You're right to be concerned about the climate impact of deploying these systems. I understand where you're coming from, and I have the same concerns too.
The tools that we use have a cost, just like heat in our offices. But that cost allows us to have a positive impact. It's up to us to weigh the tradeoff.
The cost is less than you'd think: A ChatGPT average query uses as much electricity as ten Google searches, or about 0.34 watt-hours. That’s about what an oven would use in a little over one second, or a high-efficiency lightbulb would use in a couple of minutes.
LLMs (training and data centers) have significantly added to the total electricity demand, but they can be more efficient than humans for some applications. Imagine answering a question with FixBot or hiring a mechanic to drive out to your house.
But local efficiency gains don’t diminish the broad impact. US data centers consume 4% of energy now, and are growing rapidly. There is a race to run these things off clean power sources, and we need to accelerate that as fast as we can. In the meantime, we have a challenge.
iFixit's incentive is to save cost and run these models as cheaply as we can. The cost of these models is 1:1 lined up with the environmental cost: the more we pay model providers, the more they spend on energy producing tokens for us.

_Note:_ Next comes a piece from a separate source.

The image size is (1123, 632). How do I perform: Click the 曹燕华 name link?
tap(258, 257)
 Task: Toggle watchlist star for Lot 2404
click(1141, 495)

We strive to walk a fine line in the middle, balancing environmental impact with positive world impact. Repair is good for the planet, and the more accessible we can make repair, the better. Over time, algorithmic improvements are rapidly driving down the cost and impact of the sort of applications we're doing now.
We’re going to monitor our impact closely.
With regards to enshittification: FixBot is instructed and designed to link references to our content wherever possible. One way to think about FixBot is that it is an expert at navigating and using iFixit. Our library is huge and it can be complex to identify your device and find the right information. We carefully made FixBot into the best and fastest user of iFixit, setting up a number of native "tools" for it to use iFixit to the fullest.
It is not a new Large Language Model (LLM). Training a new foundational model costs tens of millions, and would not be a good environmental idea even if we could afford it.
While the way that we manage these systems is new, the approaches for managing quality in a computer system are not new to us. We have a long track record of publishing quality software, using automated testing to rigorously validate each change before we publish it. We're applying that same level of rigor to FixBot.
I understand that there are a lot of reasons to be skeptical of AI. FixBot is a way for us to help people fix things that we wouldn't have been able to help before. That's our north star: teaching the world to repair. FixBot answered a question correctly in Farsi today. I don't think iFixit has ever helped people in Farsi before. That's pretty exciting.